WRITTEN PROBLEM
Copy out each line of the records below that contains the word "agent".
*** SUPPLIED MATERIAL
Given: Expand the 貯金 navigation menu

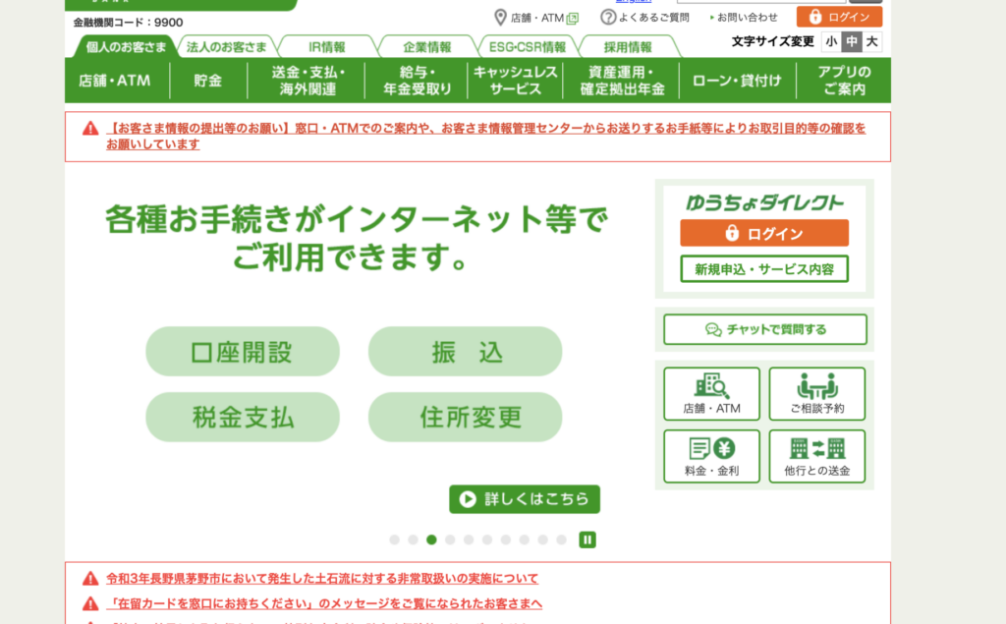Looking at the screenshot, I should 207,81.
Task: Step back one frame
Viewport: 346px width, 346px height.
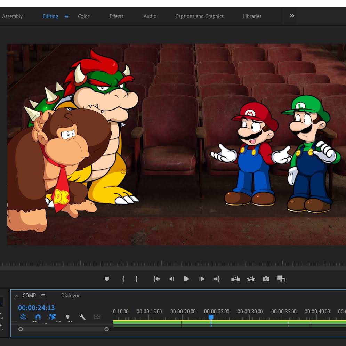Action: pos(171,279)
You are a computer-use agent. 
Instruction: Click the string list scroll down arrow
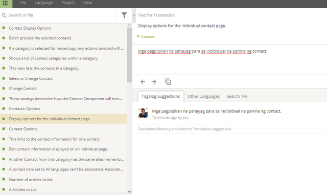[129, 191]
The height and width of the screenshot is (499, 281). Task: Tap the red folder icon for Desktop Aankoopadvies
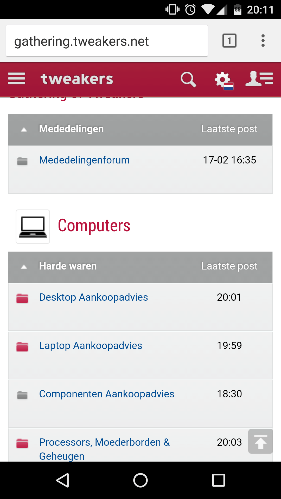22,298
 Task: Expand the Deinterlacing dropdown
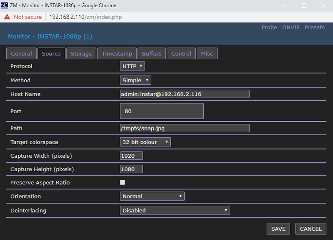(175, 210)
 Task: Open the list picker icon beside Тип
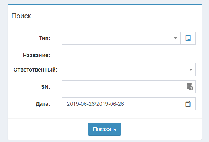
******
*** SUPPLIED MATERIAL
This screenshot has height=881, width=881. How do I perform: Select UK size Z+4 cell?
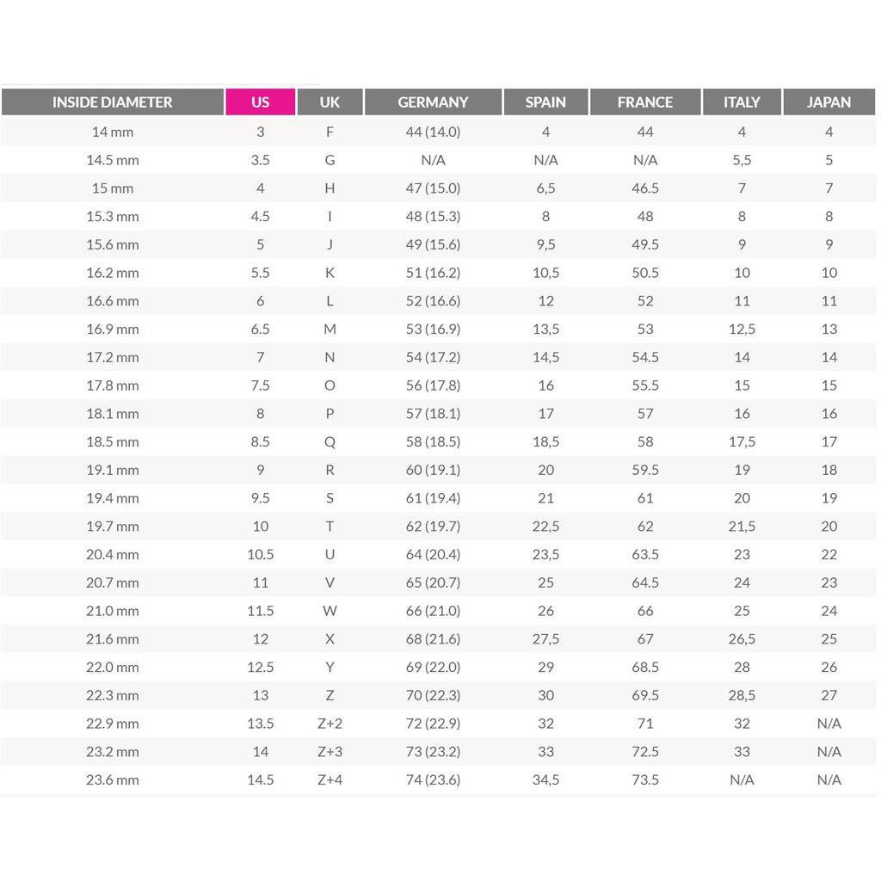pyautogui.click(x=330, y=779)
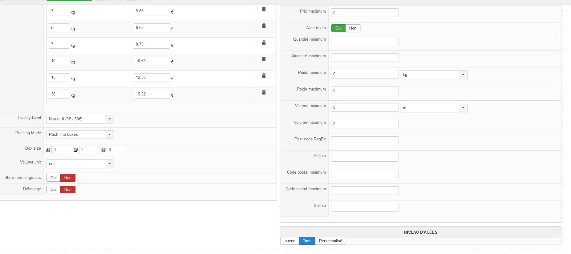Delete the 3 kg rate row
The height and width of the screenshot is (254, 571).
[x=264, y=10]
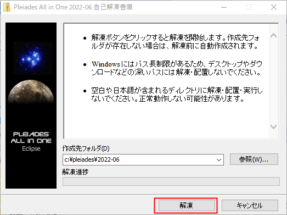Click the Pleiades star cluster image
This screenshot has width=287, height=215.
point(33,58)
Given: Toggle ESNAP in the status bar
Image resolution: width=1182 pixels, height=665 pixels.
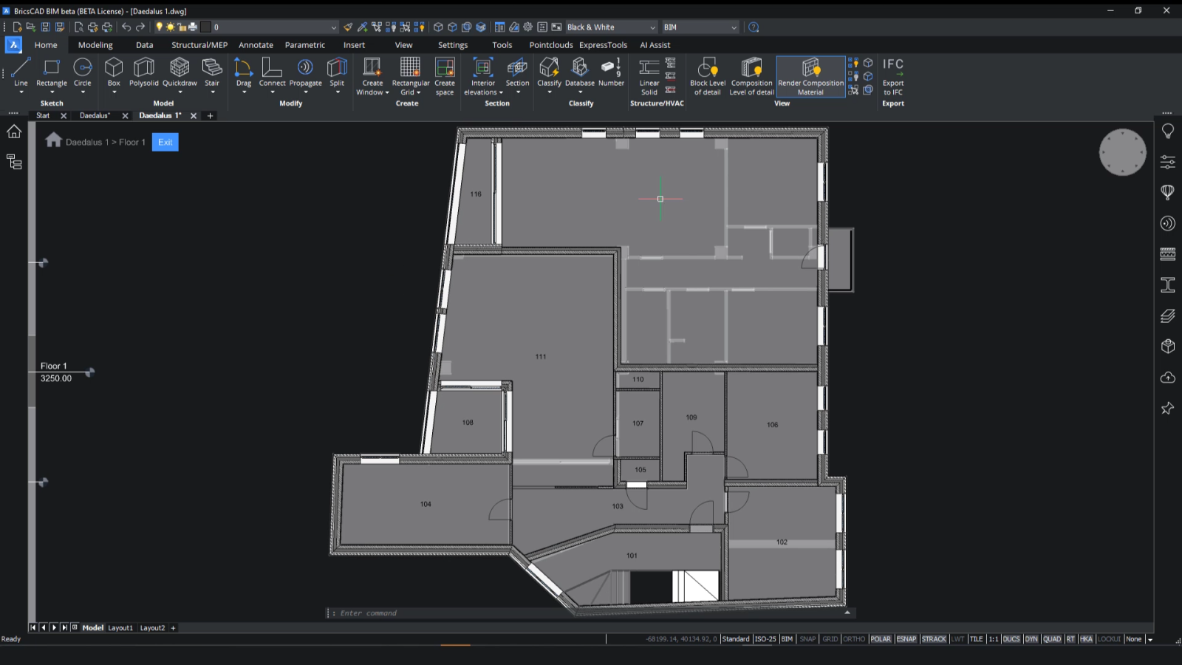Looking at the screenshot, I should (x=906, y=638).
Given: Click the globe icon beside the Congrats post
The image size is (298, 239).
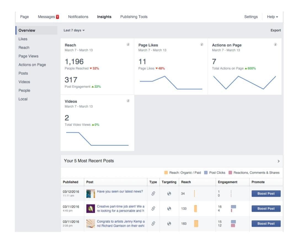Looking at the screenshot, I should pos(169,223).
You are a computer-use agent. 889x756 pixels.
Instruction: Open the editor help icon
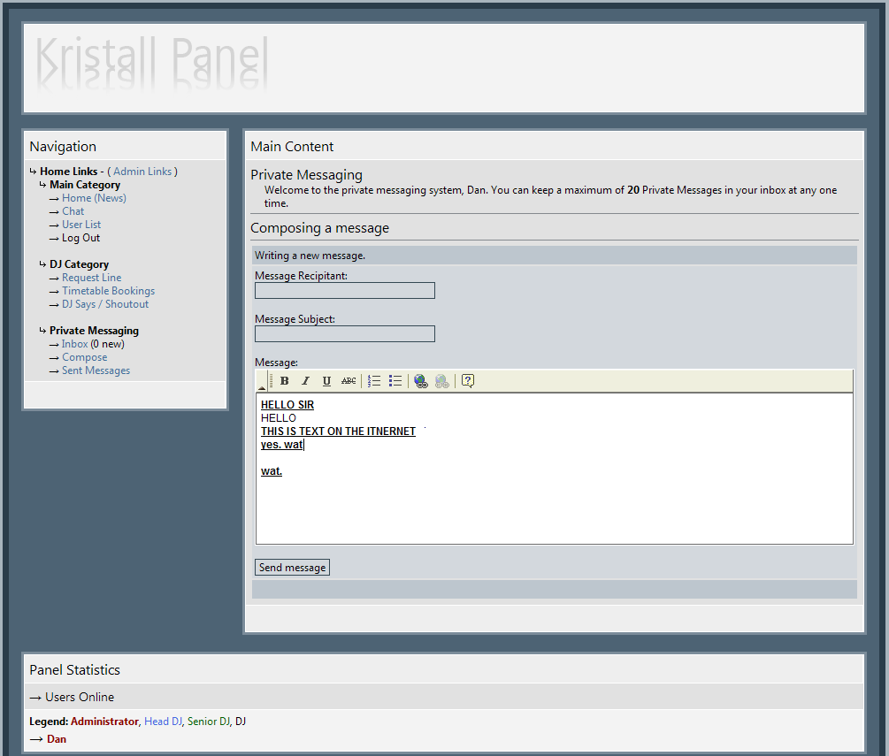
******
*** SUPPLIED MATERIAL
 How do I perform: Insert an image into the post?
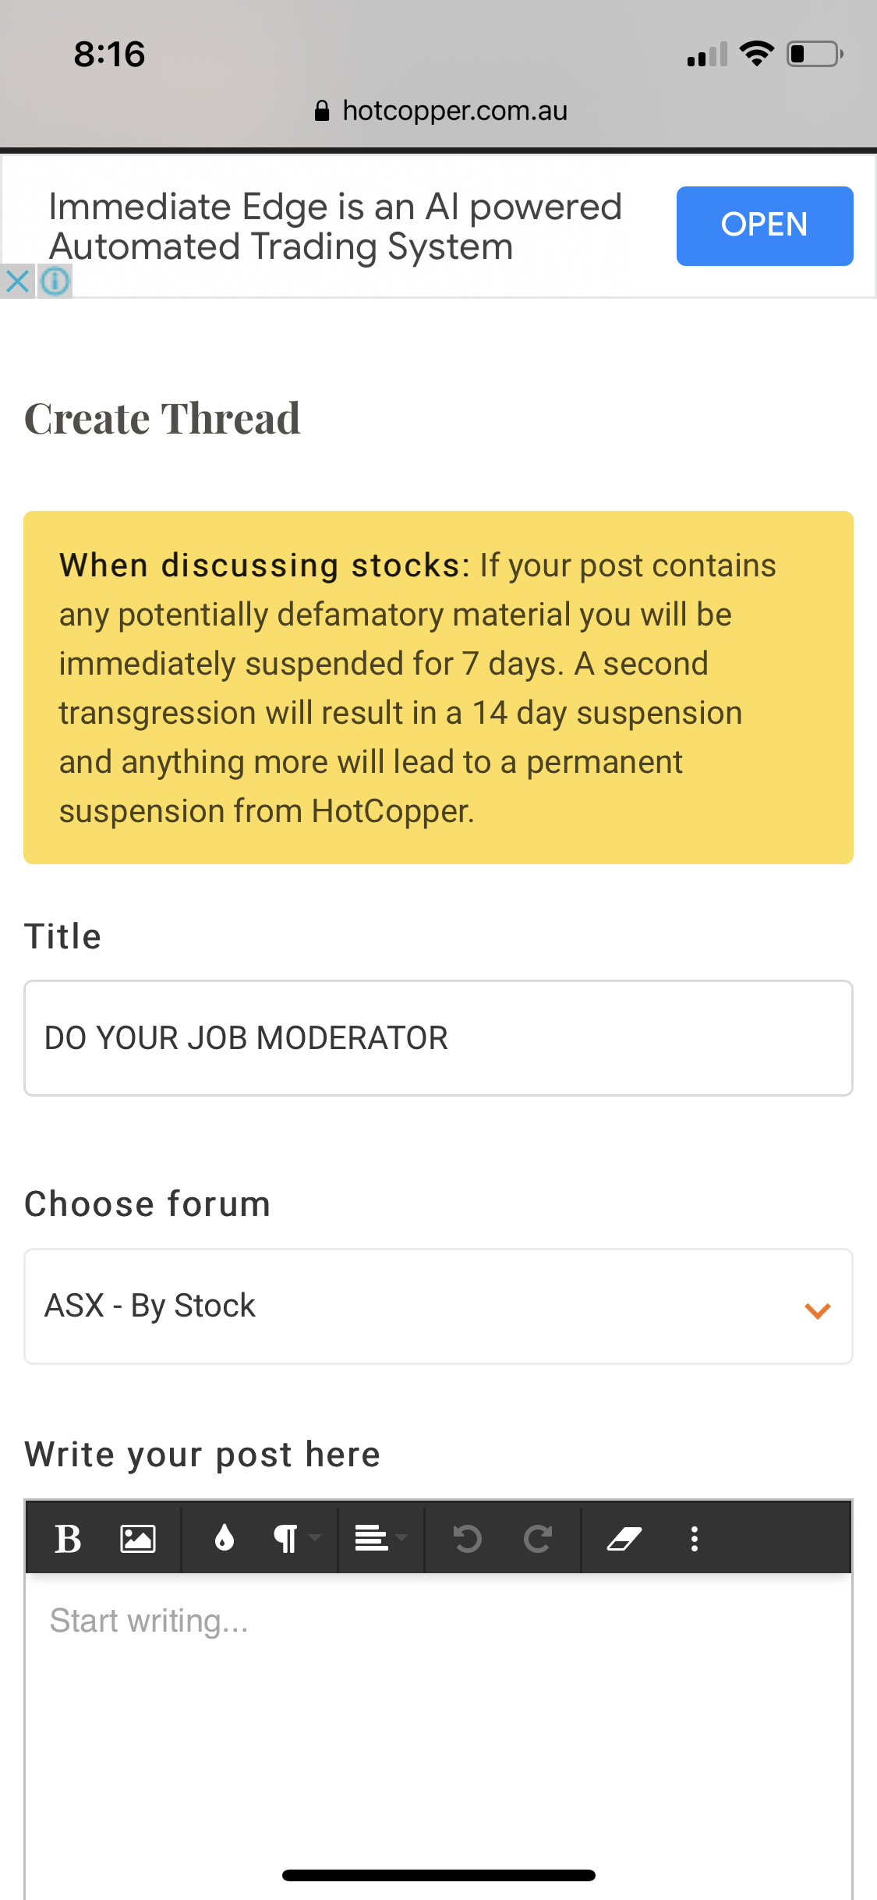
******
THE ANSWER
You are a computer-use agent. 
You are a computer-use agent. 889x756 pixels.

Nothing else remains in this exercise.